(((TUMIgirl)))
I agree with Pom and lynn. I can relate to the pain associated with the realization that your marriage is over, and you're still seeing him regularly. Seeing a counselor, to help you work through your feelings will help. Depending upon your daughter's age and her experience with your separation, therapy for her
may be a good thing. It wouldn't hurt.
My children are rather young (4 and 6) and they've adjusted to our separation surprisingly easily. There are inevitable differences in my household and daddy's household. The children pick up on those differences and follow their expected norms. One day, I asked my girls if it was difficult or hard to remember the differences. Their answer: no. They know mommy likes certain rules, and daddy likes it that way. They've accepted that fact. My ex and I continue to communicate regularly, to let one another know what's happening ~ so we're better prepared to deal with possible issues. That's a benefit for all of us (mommy, daddy, and our girls).

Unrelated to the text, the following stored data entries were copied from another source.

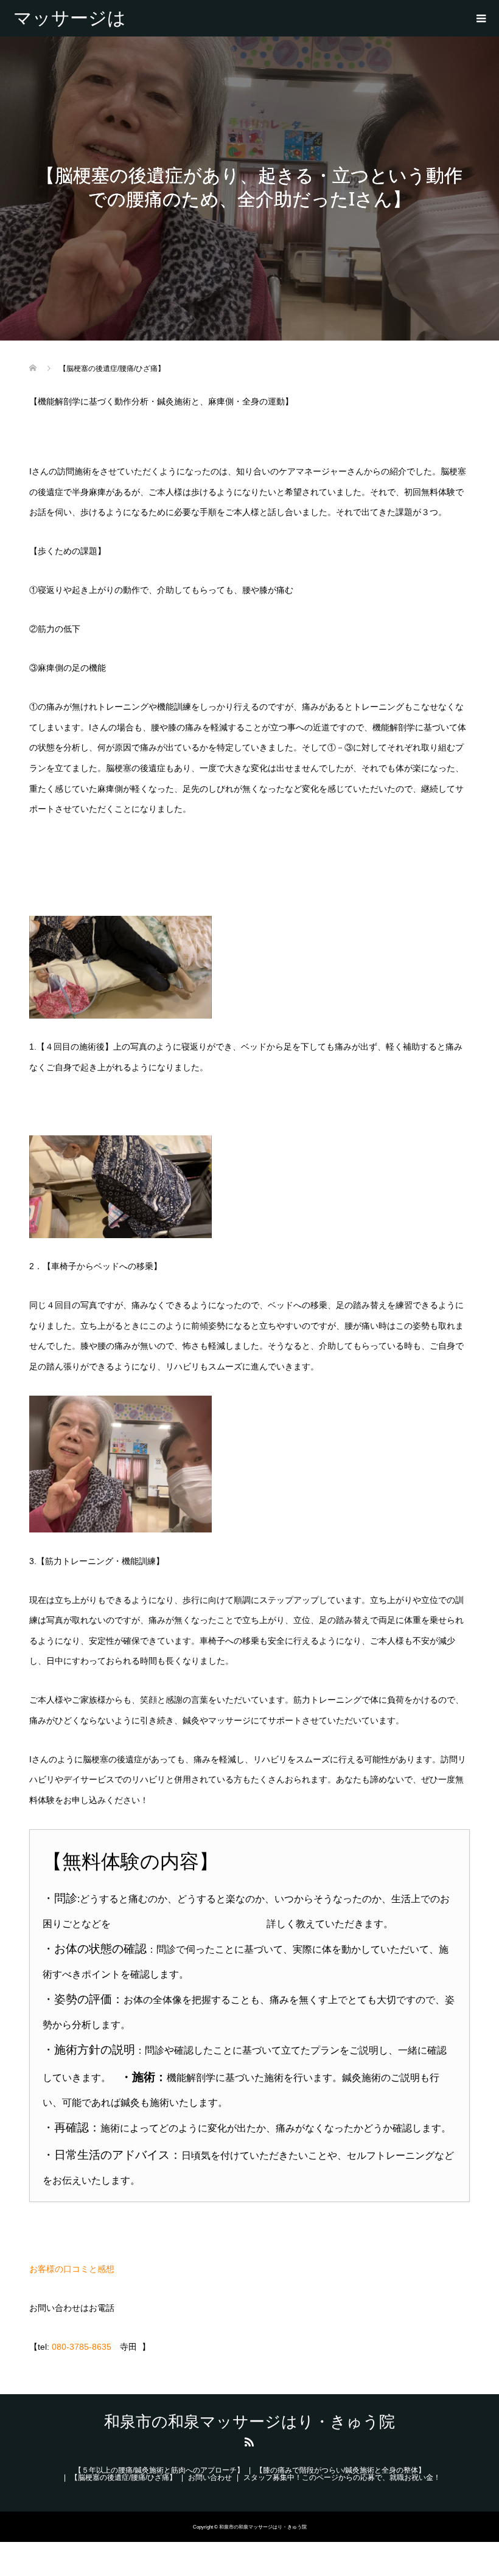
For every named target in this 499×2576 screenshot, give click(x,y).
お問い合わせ (210, 2477)
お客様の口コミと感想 (71, 2269)
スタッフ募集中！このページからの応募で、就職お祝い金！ (342, 2477)
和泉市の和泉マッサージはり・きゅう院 (69, 18)
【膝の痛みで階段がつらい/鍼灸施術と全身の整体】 (340, 2470)
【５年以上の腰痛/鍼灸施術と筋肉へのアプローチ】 (159, 2470)
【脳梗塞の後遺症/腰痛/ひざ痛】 (123, 2477)
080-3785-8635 (81, 2347)
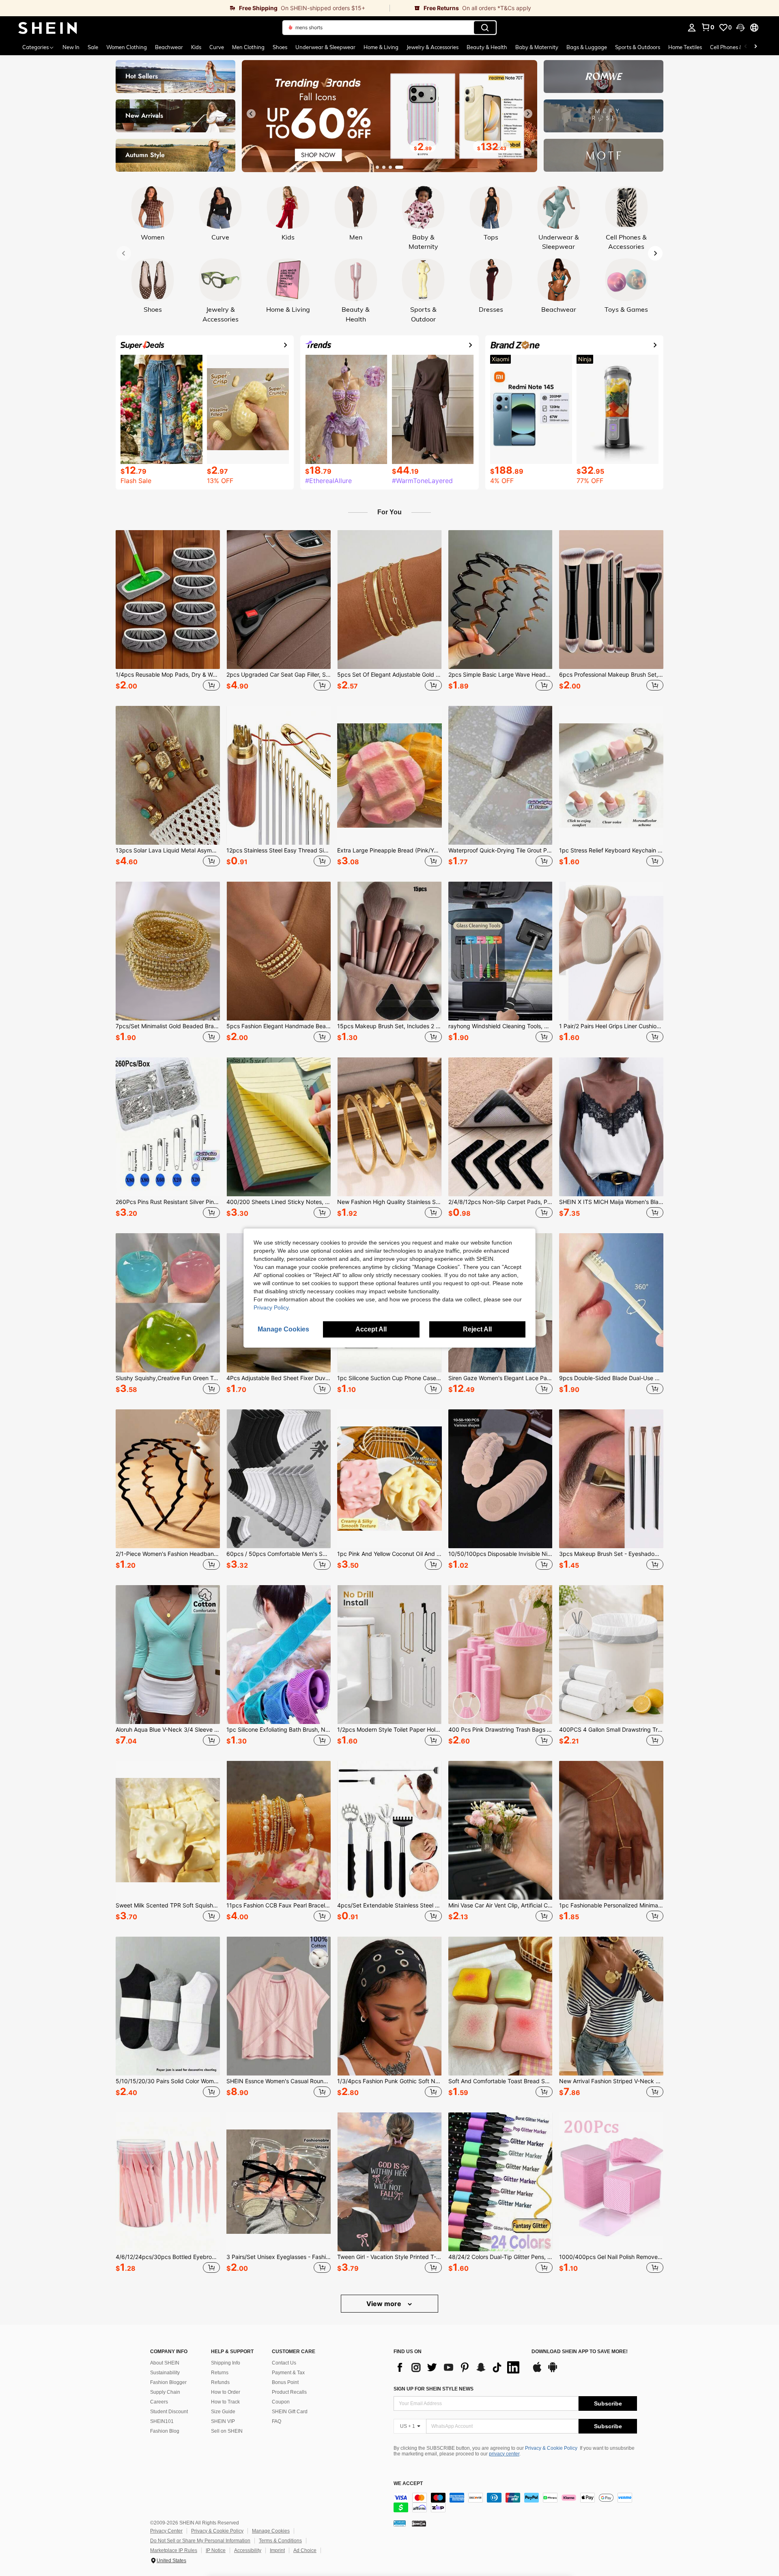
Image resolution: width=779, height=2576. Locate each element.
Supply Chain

My hub and I have been separated for 1 year. We are currently in mediation, which is going very well. We're lucky in that
we both share the same goal of minimizing pain and confusion for our girls. Daddy and I still do run into different opinions and strong emotions very occasionally, but we try hard to maintain a sincere friendship. I do love him, and I suppose that I always will. It isn't easy to let go of that emotion, but it does become easier (as time passes) to remain friends.
Very best wishes to you ~ take care!